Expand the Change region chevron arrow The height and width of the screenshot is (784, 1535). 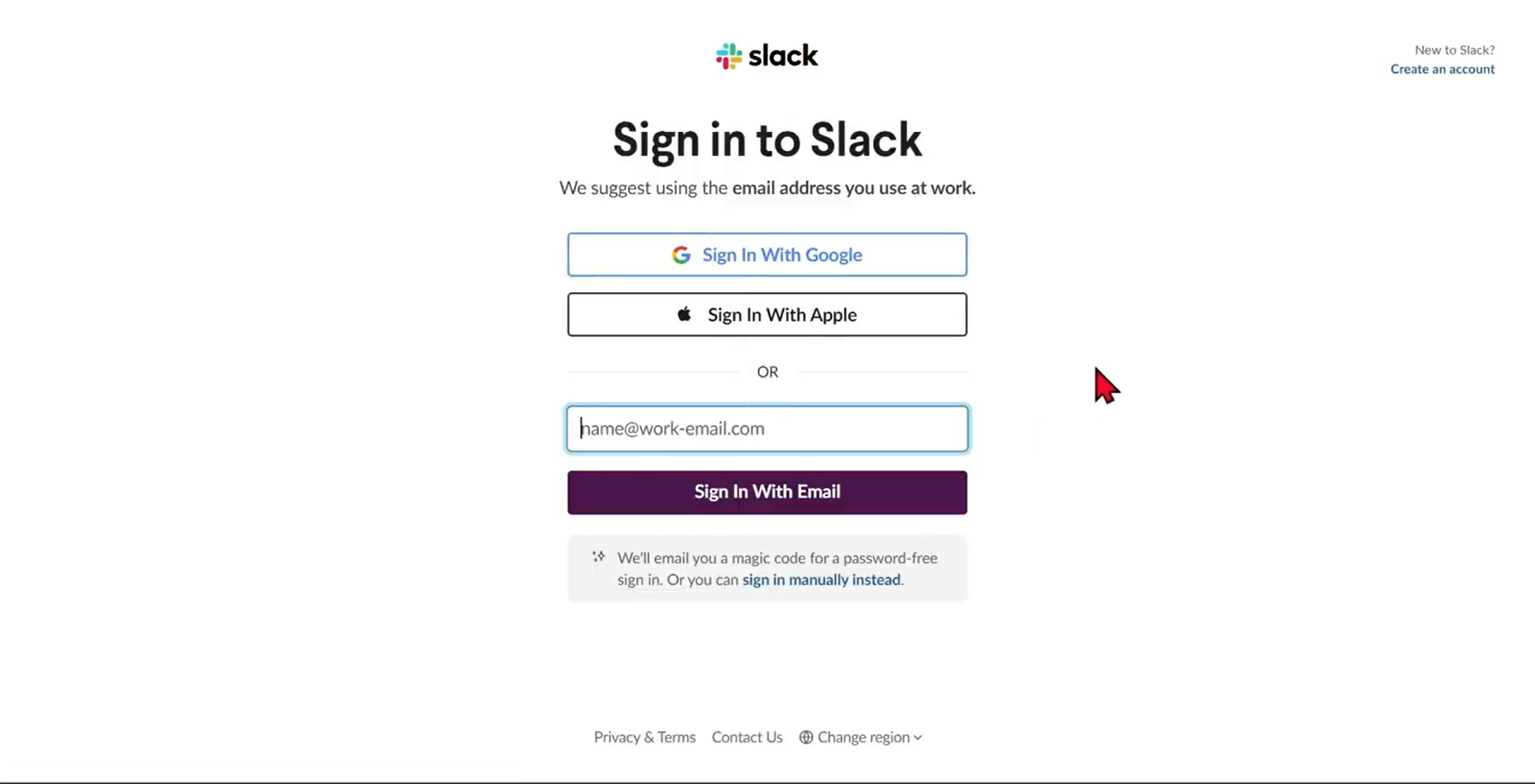[918, 738]
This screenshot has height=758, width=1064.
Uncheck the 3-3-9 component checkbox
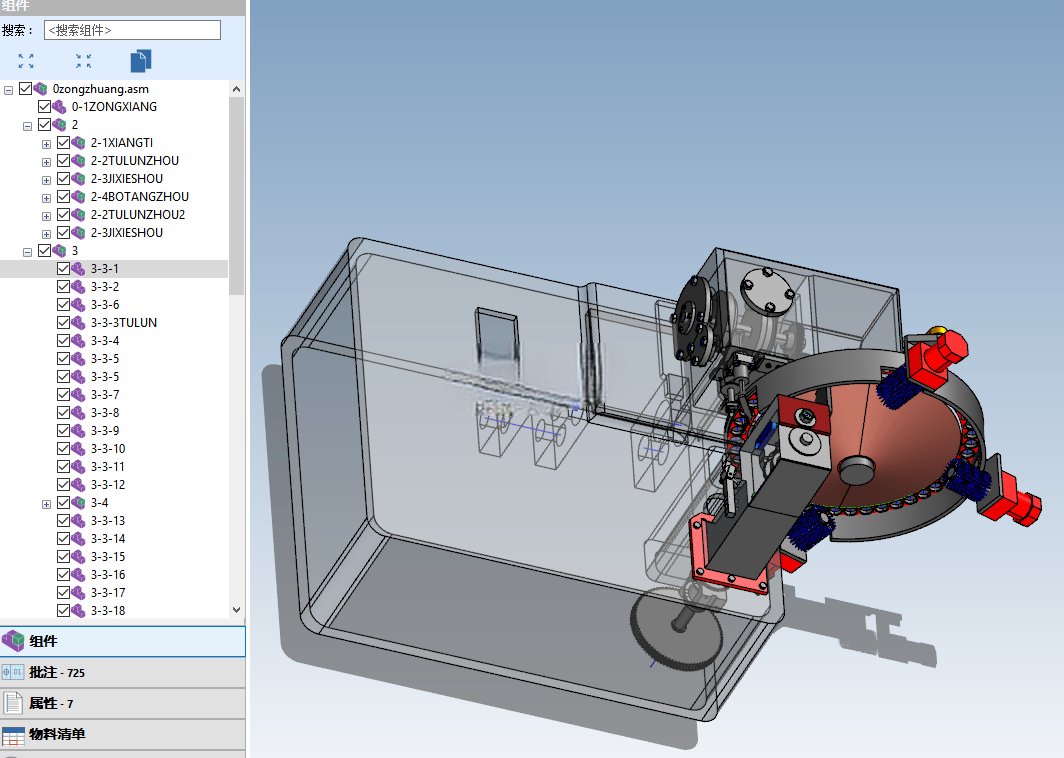coord(64,431)
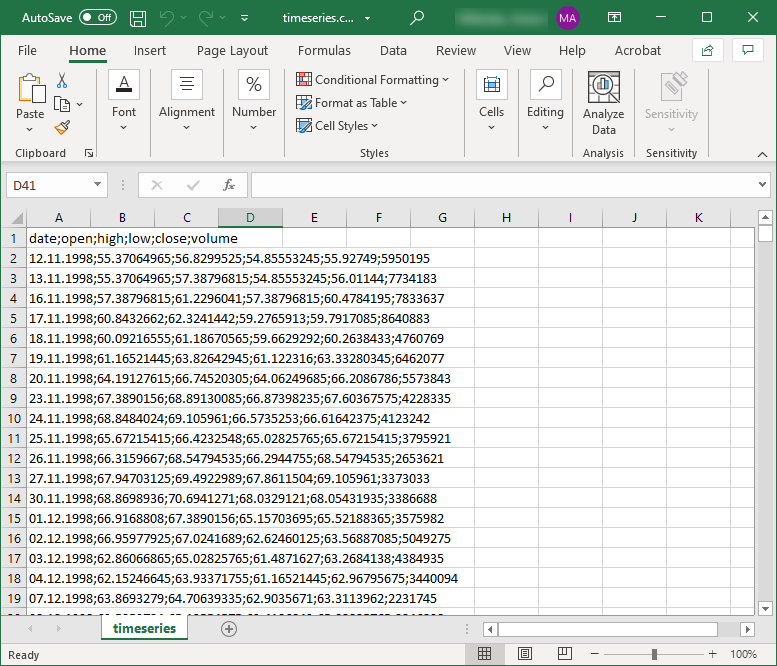This screenshot has height=666, width=777.
Task: Click the Save icon in title bar
Action: tap(138, 18)
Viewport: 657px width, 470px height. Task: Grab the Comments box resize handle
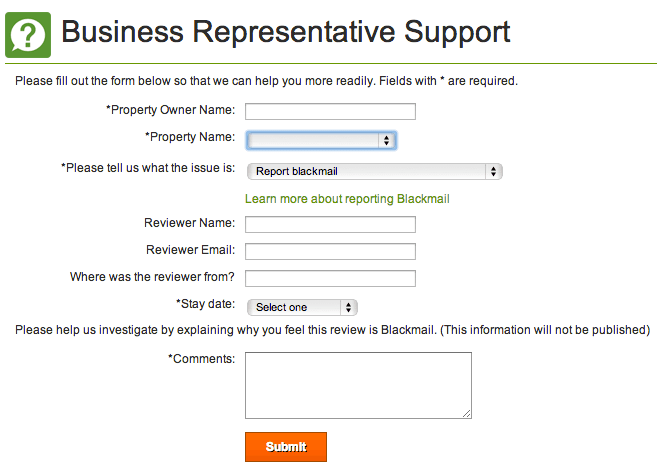coord(467,413)
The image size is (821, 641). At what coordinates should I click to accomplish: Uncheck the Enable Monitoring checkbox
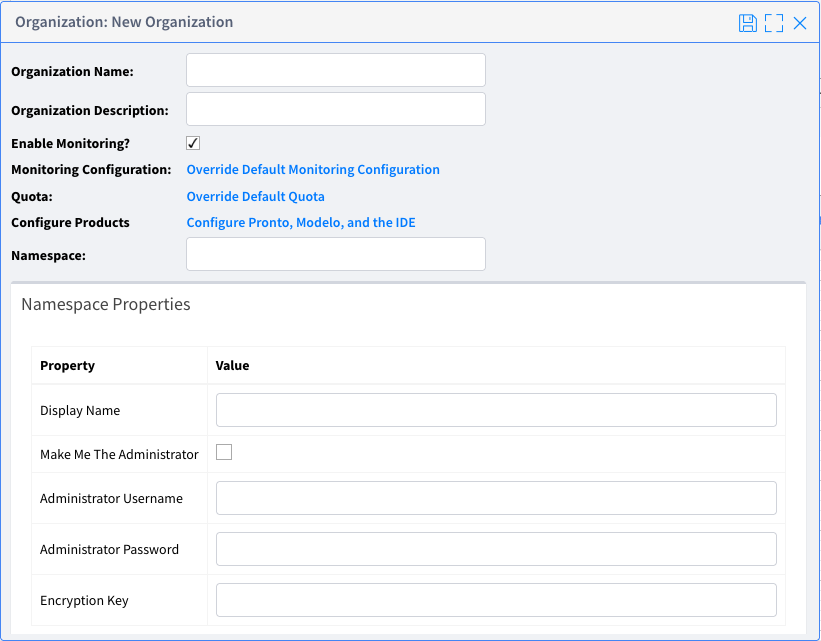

▶ Task item: Exact copy required, pictures excluded: the lines from the one holding "Uncheck the 3-3-9 component checkbox" through the last line of the data, both ends included.

▶ Your response:
Uncheck the 3-3-9 component checkbox
coord(64,431)
This screenshot has height=666, width=777.
Task: Click the Save icon in title bar
Action: tap(138, 18)
Viewport: 657px width, 470px height. Task: Grab the Comments box resize handle
coord(467,413)
The image size is (821, 641). At what coordinates should I click to accomplish: Uncheck the Enable Monitoring checkbox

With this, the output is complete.